Wearables are no longer accessories; they are gateways to how we will live, work, and connect in the years ahead. Huawei’s Watch 5, with its advanced health sensors and gesture controls, demonstrates just how far technology has come in miniaturisation, placing accurate, hospital-grade monitoring into everyday hands.
Features like Health Glance, which reads your heart rate, HRV, blood oxygen, skin temperature and arterial stiffness within a single 60-second scan, are reshaping the conversation around personal health. Gesture controls, currently used to silence alarms or skip tracks with a simple finger flick, are a glimpse into a world where we interact with our digital environments through intuitive movements rather than constant screen tapping.
Huawei’s commitment to premium materials like sapphire glass and aerospace-grade titanium signals a shift in how we perceive wearables: not just as tools, but as lifestyle pieces that align with who we are. This aligns with a broader trend demanding technology that blends into our lives seamlessly, enhancing them without intrusion.
While the wrist is our current interface with the digital world, it is only a waypoint. The true evolution lies ahead, in AR glasses and micro-wearables that will project essential information into our line of sight, allowing us to remain heads-up and engaged with the world while staying connected.

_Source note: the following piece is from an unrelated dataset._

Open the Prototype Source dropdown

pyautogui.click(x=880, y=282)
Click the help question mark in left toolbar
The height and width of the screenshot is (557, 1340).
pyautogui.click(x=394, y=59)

Imagine health metrics displayed discreetly during a meeting, contextual overlays guiding you through your day, and gesture-controlled interfaces that feel as natural as breathing. The same sensors monitoring your health on your wrist today will soon provide real-time feedback through glasses, supporting our well-being and connectivity without demanding our constant attention.

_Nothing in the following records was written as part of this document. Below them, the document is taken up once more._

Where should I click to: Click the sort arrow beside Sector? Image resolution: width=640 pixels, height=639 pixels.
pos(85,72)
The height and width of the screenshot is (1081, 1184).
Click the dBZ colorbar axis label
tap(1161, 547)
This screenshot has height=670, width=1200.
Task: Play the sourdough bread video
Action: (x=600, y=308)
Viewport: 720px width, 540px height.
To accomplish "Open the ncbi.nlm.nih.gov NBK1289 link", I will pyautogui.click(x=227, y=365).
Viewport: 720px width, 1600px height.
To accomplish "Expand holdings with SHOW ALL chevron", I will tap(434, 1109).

Huawei may not be shouting about AR glasses yet, but every step in refining gesture recognition, health tracking, and low-latency connectivity in the Watch 5 is laying the groundwork for this future. The watch on your wrist today is not the endgame; it is a quiet promise of the immersive, screenless, context-aware world that is coming.
While these trends are global, they matter here in South Africa too. Wearables and AR glasses will rely on the connectivity fabric we are building today, from 5G rollouts to improved fibre networks. It will take local innovation, investment and accessibility to ensure these future-facing technologies do not remain out of reach for most South Africans. But make no mistake, they are coming, and South Africa’s readiness will determine how much we can truly benefit from this evolution.
We are ready for this future. Are you?